» **Assignment**: Type out every line of the data again, exactly.

= = =

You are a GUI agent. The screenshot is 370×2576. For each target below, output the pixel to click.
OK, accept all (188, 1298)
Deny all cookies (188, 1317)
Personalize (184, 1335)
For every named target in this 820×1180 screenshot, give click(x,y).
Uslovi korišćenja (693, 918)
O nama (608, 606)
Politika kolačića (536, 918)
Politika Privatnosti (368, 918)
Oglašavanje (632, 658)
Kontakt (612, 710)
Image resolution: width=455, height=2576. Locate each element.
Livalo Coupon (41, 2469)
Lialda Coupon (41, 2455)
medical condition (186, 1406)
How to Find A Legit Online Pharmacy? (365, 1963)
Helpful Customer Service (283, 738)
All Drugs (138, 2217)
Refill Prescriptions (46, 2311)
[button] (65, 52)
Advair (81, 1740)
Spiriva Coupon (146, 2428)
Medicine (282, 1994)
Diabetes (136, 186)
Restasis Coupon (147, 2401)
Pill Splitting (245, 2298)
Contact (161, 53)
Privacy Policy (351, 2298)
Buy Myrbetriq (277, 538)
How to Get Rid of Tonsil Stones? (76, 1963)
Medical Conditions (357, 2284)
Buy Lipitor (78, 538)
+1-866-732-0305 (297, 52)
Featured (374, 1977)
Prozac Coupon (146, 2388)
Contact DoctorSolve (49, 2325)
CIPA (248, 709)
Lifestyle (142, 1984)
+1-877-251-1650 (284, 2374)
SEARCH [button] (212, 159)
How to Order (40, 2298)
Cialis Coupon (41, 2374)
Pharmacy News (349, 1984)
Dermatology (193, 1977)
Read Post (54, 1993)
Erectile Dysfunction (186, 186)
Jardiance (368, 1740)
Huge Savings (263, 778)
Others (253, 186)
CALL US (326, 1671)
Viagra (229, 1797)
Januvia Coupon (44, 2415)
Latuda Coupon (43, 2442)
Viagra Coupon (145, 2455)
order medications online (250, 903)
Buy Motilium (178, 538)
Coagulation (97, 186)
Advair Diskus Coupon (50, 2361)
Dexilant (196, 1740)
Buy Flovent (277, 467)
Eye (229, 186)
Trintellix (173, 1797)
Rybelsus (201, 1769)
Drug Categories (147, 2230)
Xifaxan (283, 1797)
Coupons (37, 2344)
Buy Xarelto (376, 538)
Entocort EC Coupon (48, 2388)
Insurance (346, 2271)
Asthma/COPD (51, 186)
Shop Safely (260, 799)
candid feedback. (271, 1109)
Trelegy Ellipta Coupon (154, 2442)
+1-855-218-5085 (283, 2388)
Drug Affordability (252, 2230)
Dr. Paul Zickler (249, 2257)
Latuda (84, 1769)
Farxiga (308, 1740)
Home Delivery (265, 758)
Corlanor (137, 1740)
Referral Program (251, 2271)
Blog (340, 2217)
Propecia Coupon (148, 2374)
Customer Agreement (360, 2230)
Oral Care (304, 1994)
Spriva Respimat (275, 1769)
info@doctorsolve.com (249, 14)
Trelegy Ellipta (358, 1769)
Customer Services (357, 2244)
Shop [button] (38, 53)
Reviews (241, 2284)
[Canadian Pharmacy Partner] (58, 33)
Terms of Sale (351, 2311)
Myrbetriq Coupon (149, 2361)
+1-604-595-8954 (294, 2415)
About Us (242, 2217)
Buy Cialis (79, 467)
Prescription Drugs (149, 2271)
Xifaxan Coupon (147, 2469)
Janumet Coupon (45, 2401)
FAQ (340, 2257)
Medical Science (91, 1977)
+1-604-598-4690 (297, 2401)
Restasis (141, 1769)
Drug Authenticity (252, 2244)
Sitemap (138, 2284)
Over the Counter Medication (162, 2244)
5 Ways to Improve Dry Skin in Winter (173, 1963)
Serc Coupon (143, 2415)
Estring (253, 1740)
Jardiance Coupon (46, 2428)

= = =

» **Expected answer**:
You are a GUI agent. The screenshot is 370×2576. For each target below, output the pixel to click.
OK, accept all (188, 1298)
Deny all cookies (188, 1317)
Personalize (184, 1335)
For every named target in this 820×1180 screenshot, give click(x,y).
Uslovi korišćenja (693, 918)
O nama (608, 606)
Politika kolačića (536, 918)
Politika Privatnosti (368, 918)
Oglašavanje (632, 658)
Kontakt (612, 710)
Image resolution: width=455, height=2576. Locate each element.
Livalo Coupon (41, 2469)
Lialda Coupon (41, 2455)
medical condition (186, 1406)
How to Find A Legit Online Pharmacy? (365, 1963)
Helpful Customer Service (283, 738)
All Drugs (138, 2217)
Refill Prescriptions (46, 2311)
[button] (65, 52)
Advair (81, 1740)
Spiriva Coupon (146, 2428)
Medicine (282, 1994)
Diabetes (136, 186)
Restasis Coupon (147, 2401)
Pill Splitting (245, 2298)
Contact (161, 53)
Privacy Policy (351, 2298)
Buy Myrbetriq (277, 538)
How to Get Rid of Tonsil Stones? (76, 1963)
Medical Conditions (357, 2284)
Buy Lipitor (78, 538)
+1-866-732-0305 (297, 52)
Featured (374, 1977)
Prozac Coupon (146, 2388)
Contact DoctorSolve (49, 2325)
CIPA (248, 709)
Lifestyle (142, 1984)
+1-877-251-1650 (284, 2374)
SEARCH [button] (212, 159)
How to Order (40, 2298)
Cialis Coupon (41, 2374)
Pharmacy News (349, 1984)
Dermatology (193, 1977)
Read Post (54, 1993)
Erectile Dysfunction (186, 186)
Jardiance (368, 1740)
Huge Savings (263, 778)
Others (253, 186)
CALL US (326, 1671)
Viagra (229, 1797)
Januvia Coupon (44, 2415)
Latuda Coupon (43, 2442)
Viagra Coupon (145, 2455)
order medications online (250, 903)
Buy Motilium (178, 538)
Coagulation (97, 186)
Advair Diskus Coupon (50, 2361)
Dexilant (196, 1740)
Buy Flovent (277, 467)
Eye (229, 186)
Trintellix (173, 1797)
Rybelsus (201, 1769)
Drug Categories (147, 2230)
Xifaxan (283, 1797)
Coupons (37, 2344)
Buy Xarelto (376, 538)
Entocort EC Coupon (48, 2388)
Insurance (346, 2271)
Asthma/COPD (51, 186)
Shop Safely (260, 799)
candid feedback. (271, 1109)
Trelegy Ellipta Coupon (154, 2442)
+1-855-218-5085 (283, 2388)
Drug Affordability (252, 2230)
Dr. Paul Zickler (249, 2257)
Latuda (84, 1769)
Farxiga (308, 1740)
Home Delivery (265, 758)
Corlanor (137, 1740)
Referral Program (251, 2271)
Blog (340, 2217)
Propecia Coupon (148, 2374)
Customer Agreement (360, 2230)
Oral Care (304, 1994)
Spriva Respimat (275, 1769)
info@doctorsolve.com (249, 14)
Trelegy Ellipta (358, 1769)
Customer Services (357, 2244)
Shop [button] (38, 53)
Reviews (241, 2284)
[Canadian Pharmacy Partner] (58, 33)
Terms of Sale (351, 2311)
Myrbetriq Coupon (149, 2361)
+1-604-595-8954 (294, 2415)
About Us (242, 2217)
Buy Cialis (79, 467)
Prescription Drugs (149, 2271)
Xifaxan Coupon (147, 2469)
Janumet Coupon (45, 2401)
FAQ (340, 2257)
Medical Science (91, 1977)
+1-604-598-4690 (297, 2401)
Restasis (141, 1769)
Drug Authenticity (252, 2244)
Sitemap (138, 2284)
Over the Counter Medication (162, 2244)
5 Ways to Improve Dry Skin in Winter (173, 1963)
Serc Coupon (143, 2415)
Estring (253, 1740)
Jardiance Coupon (46, 2428)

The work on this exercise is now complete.